January 27: Exodus 5 – 7
Exodus 5 gets the deliverance off to a rocky start as Pharaoh rejects Moses and takes his wrath out on the Hebrew slaves.  (Note: The heart of the people is not with God; they would rather be comfortable slaves than the redeemed of the Lord facing difficulty.  This is what sin does; it lies and creates an idea of comfort where there is truly wrath.)
Exodus 6 however, promises action from God and God restates the promises given to the Patriarchs (Abraham, Isaac, and Jacob).  (Note: The unfolding of God’s plans and promises.  The Israelites have shown themselves as undeserving or even wanting of God’s deliverance; but God will save His people because that is who God is and what God does.)
Exodus 7 sees the action pick up as Aaron & Moses demonstrate God’s power and the plagues begin.  (Note: Each plague demonstrates a power and control of God over a different aspect of His creation.  No force of nature or creature of the earth is outside God’s sovereign rule and the plagues against Egypt demonstrate this.)

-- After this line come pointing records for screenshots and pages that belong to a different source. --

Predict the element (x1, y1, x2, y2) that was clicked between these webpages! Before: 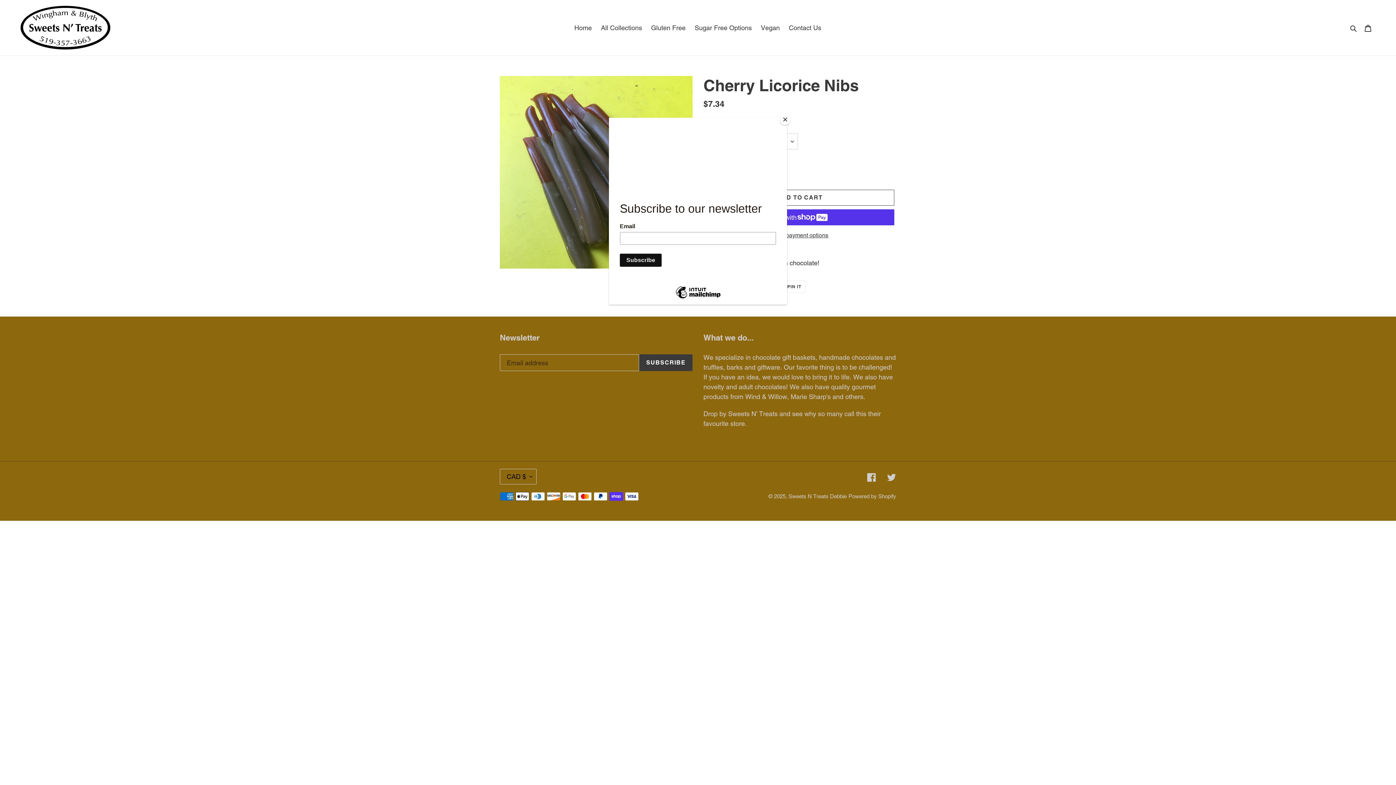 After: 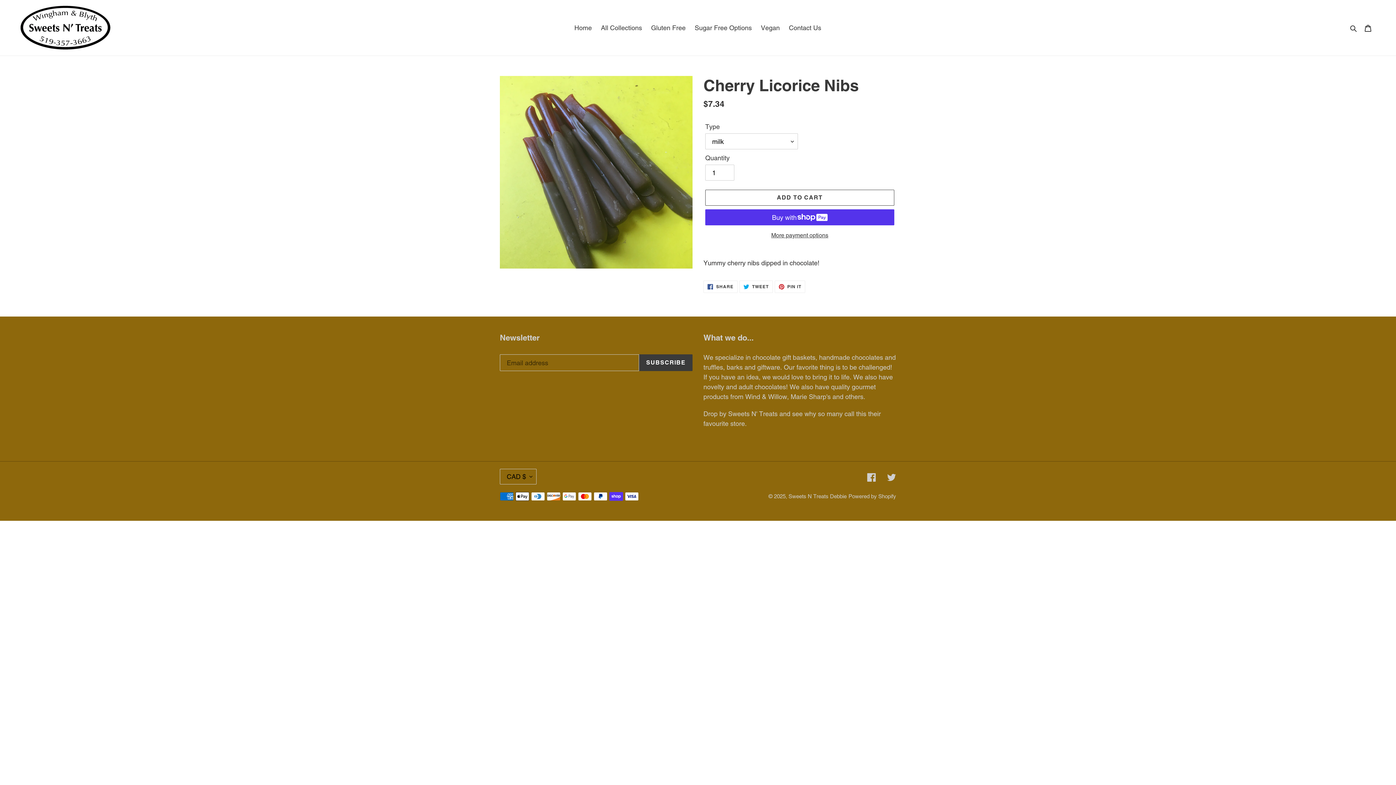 Action: label: Close bbox: (780, 114, 790, 125)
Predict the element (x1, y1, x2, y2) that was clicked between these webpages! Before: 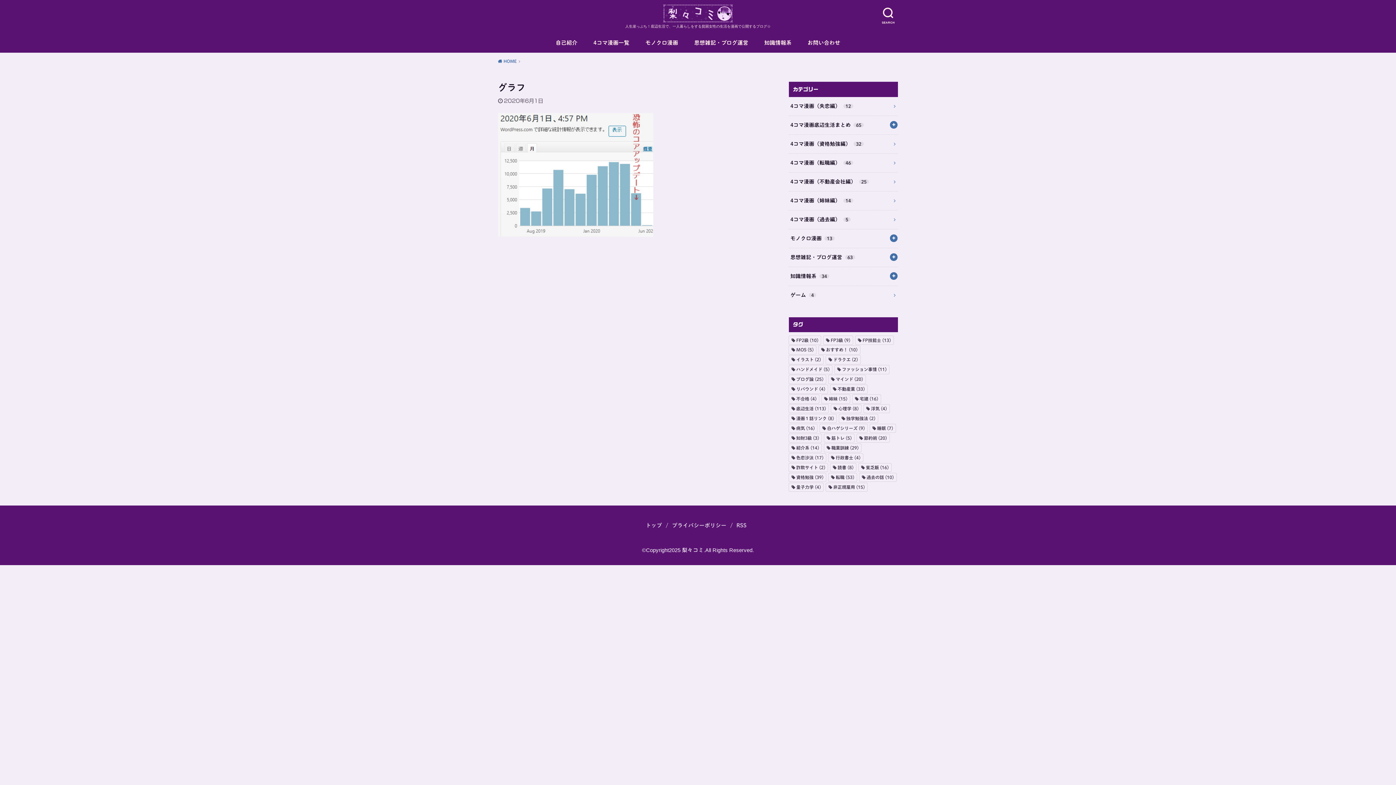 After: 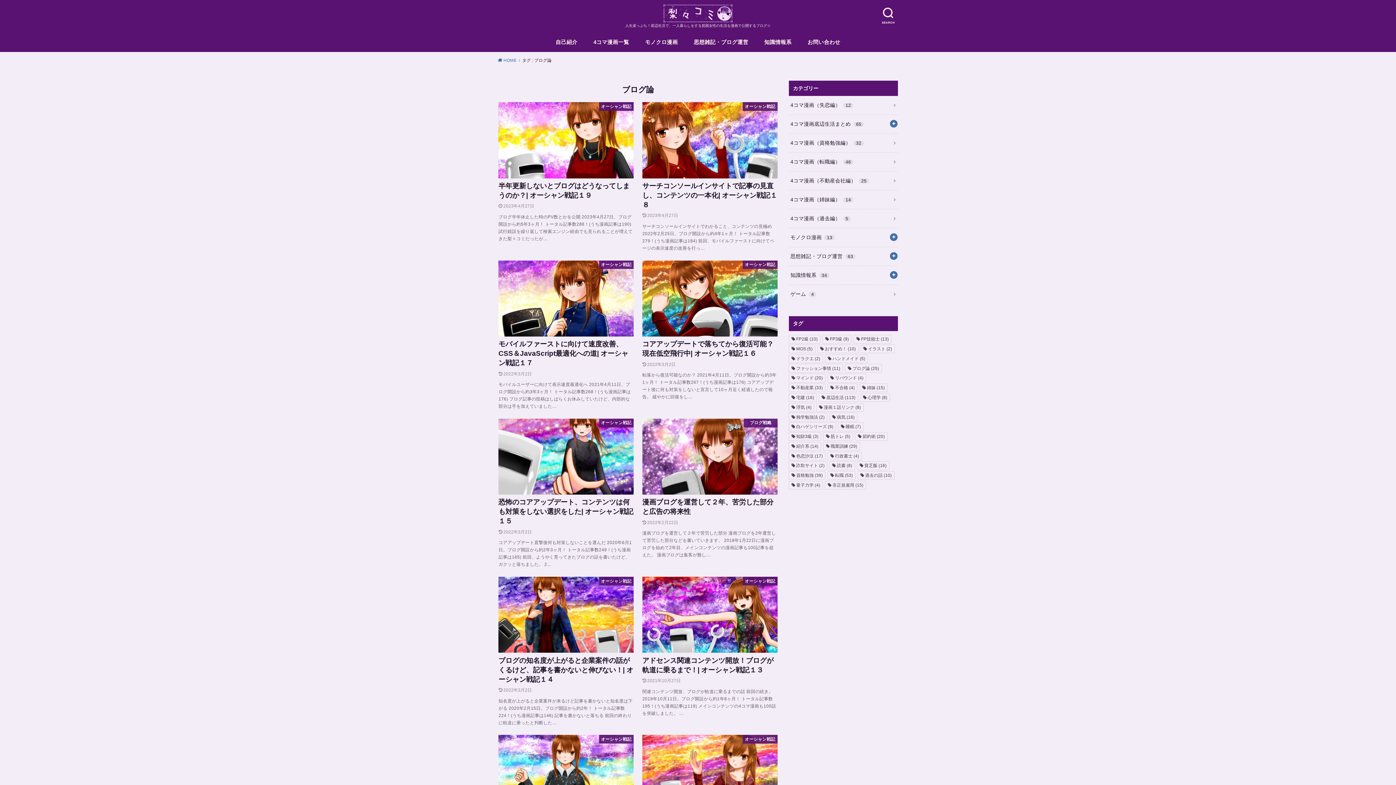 Action: label: ブログ論 (25個の項目) bbox: (789, 375, 826, 383)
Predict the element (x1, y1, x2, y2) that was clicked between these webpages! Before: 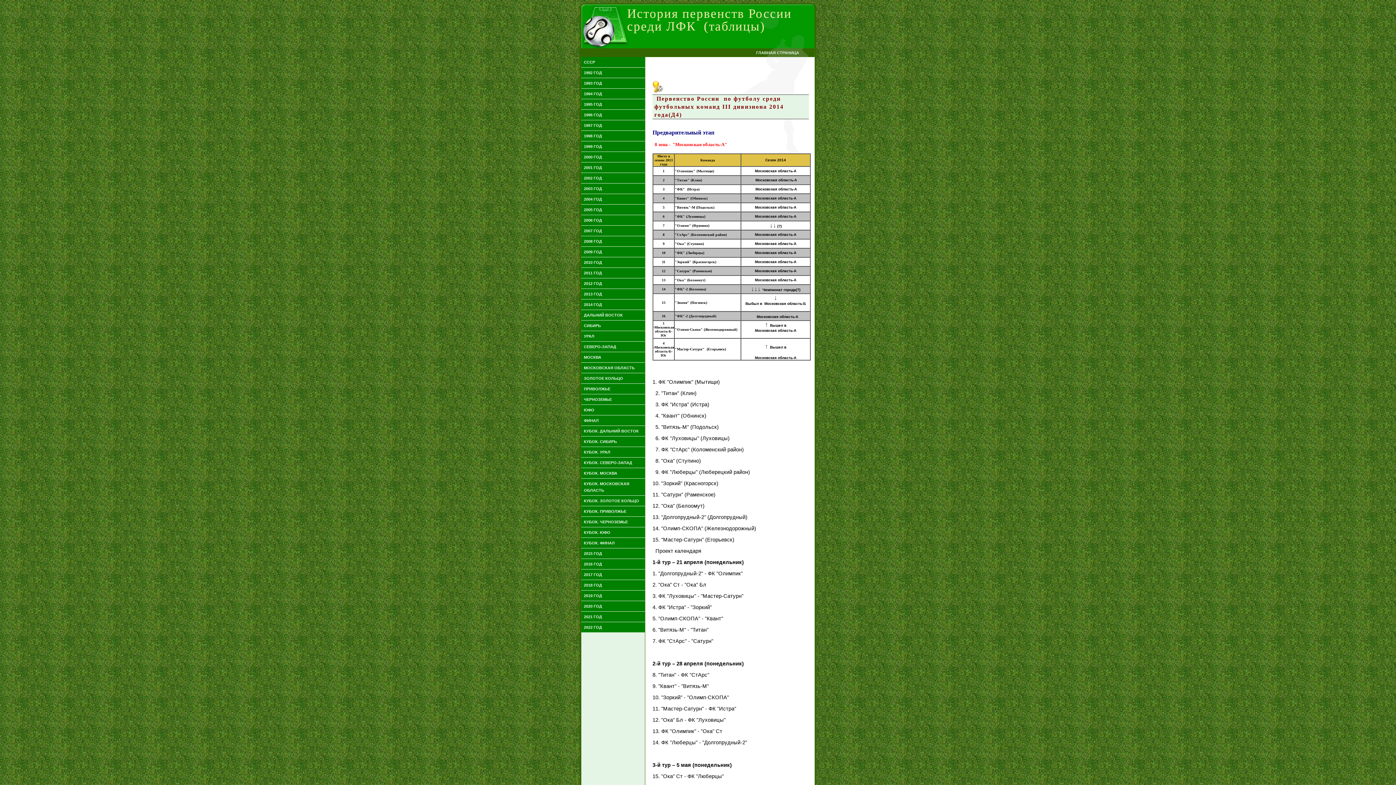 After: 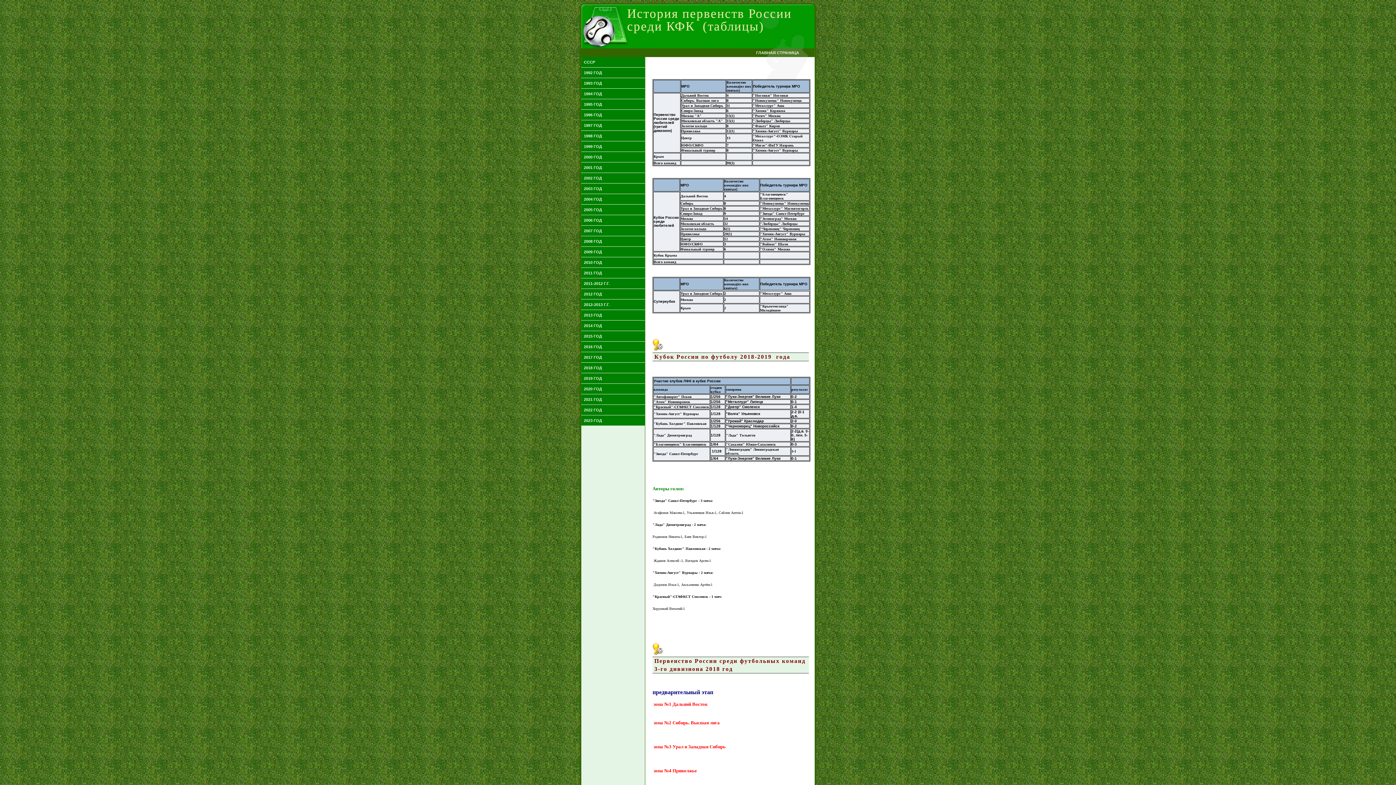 Action: label: 2018 ГОД bbox: (581, 580, 645, 590)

January 28:  Exodus 8 – 10
Exodus 8 – 10 all continue the plagues upon Egypt and the affliction of God upon the Pharaoh. (Note: Did Pharaoh harden his heart or did God harden Pharaoh’s heart?  Both are described as happening during the plagues and both are correct.  Remember the sinfulness of man; it is only through the work of God that humanity does any good and responds rightly to God.  God hardened Pharaoh’s heart by leaving him to his own desire.)